With the end of the tax credits in tandem with these other headwinds impacting rates, they can compound as consumers log in to select their plan. For instance, someone who receives the enhanced subsidies will see a significantly higher premium regardless, and then will go to see what their tax credits look like and find that they've run out.

"You've got the impact on the rate-making side and then you've got the actual reduced premium tax credit when the person goes to shop, and so it's both of those things," Bradner said. "I think, in a lot of the discussion, people aren't really being careful to analyze these two factors."

Larry Bucshon, M.D.,  senior policy advisor at Holland & Knight who spent 14 years as a Republican representative from Indiana, said that extends to the debate on the Hill, which has ultimately boiled down to who supports an extension and who doesn't.

"I think a little bit of a deeper dive probably shows us that even with the COVID-era tax credits expiring, there's upward pressure on premiums this year regardless," he said.

Payers are citing cost pressures in high-demand areas like GLP-1s in their rate filings, according to the KFF analysis.

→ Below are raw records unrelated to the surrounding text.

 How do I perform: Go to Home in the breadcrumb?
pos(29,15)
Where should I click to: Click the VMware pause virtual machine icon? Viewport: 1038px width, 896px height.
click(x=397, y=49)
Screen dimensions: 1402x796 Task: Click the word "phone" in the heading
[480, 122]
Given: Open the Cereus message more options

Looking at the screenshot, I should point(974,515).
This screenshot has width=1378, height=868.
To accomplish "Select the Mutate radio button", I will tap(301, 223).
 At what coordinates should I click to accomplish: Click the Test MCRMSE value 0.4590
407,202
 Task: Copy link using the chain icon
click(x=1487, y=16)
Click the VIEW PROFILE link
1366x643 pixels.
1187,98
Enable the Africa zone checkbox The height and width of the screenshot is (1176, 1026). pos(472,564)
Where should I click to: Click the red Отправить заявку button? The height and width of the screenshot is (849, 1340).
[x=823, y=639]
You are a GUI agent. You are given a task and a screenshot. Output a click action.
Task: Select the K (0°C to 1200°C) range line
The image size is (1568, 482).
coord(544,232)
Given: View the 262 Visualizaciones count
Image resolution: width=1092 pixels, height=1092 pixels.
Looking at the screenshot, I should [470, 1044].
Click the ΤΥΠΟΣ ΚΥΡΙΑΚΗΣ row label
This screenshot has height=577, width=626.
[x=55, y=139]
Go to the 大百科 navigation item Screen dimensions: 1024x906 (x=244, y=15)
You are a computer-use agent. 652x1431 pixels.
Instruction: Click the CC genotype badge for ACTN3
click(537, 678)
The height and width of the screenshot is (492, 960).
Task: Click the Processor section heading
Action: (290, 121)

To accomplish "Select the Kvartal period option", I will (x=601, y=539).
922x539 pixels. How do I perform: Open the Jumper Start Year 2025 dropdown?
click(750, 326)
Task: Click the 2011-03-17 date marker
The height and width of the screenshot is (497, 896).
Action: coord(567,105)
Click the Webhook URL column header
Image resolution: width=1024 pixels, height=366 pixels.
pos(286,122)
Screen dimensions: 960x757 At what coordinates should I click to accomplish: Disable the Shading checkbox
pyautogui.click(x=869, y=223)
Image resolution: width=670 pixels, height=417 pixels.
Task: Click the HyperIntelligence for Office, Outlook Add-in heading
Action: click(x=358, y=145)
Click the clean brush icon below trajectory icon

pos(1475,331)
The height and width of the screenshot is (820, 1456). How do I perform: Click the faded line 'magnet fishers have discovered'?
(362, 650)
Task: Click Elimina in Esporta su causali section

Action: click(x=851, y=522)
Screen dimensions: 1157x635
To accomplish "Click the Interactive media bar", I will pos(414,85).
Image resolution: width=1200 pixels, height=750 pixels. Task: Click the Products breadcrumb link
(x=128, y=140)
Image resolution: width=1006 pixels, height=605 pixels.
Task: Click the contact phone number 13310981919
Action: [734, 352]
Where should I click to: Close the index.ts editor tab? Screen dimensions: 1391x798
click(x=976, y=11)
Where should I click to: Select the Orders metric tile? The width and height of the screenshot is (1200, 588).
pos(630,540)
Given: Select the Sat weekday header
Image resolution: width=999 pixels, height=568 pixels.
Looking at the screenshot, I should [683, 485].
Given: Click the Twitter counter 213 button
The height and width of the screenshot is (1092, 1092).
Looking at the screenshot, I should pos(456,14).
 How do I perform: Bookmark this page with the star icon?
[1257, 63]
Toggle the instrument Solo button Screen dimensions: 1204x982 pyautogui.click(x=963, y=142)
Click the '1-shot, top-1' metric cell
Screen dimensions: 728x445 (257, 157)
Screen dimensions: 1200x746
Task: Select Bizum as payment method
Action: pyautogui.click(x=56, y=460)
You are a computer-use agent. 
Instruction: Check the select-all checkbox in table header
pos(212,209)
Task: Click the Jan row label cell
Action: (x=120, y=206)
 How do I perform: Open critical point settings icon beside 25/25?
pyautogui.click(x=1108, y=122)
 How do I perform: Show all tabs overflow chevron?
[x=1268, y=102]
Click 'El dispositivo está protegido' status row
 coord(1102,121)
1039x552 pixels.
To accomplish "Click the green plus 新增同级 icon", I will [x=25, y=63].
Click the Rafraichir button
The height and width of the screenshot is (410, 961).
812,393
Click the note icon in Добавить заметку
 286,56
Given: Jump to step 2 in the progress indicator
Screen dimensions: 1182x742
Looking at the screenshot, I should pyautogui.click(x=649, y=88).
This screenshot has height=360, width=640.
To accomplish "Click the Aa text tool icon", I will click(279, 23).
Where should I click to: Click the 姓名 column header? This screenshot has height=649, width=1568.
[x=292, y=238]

Weight loss drugs and tariff uncertainty are also headwinds that the employer-sponsored coverage market is navigating.

David Merritt, senior vice president of internal affairs at BCBSA, said during the briefing that insurers are feeling that cost pressure from all sides, including hospital care, physician services and pharmaceuticals.

"The pricing pressure from GLP-1s alone is incredible," Merritt said. "So we are trying to manage all of those trends, which unfortunately has resulted in higher premiums.

"That's why the advanced premium tax credits are so critical, is because they can deliver affordability for the folks who can least afford higher premiums," he said.

Bucshon said that as the shutdown and debate over the subsidies continues, voters are "more attuned to this than you would think" as it's a conversation over something they feel directly in their wallets. 

Issues like the cost of healthcare are deeply personal, and, while they may not have deep knowledge of how the rate setting process works, patients can see what's plainly in front of them, he said.

"They just see the premiums going up, and they know there are issues in the system," he said, "whether or not they agree with the specific reasons why either party says that's happening.

"That doesn't really matter to people, what matters is the price," Bucshon said.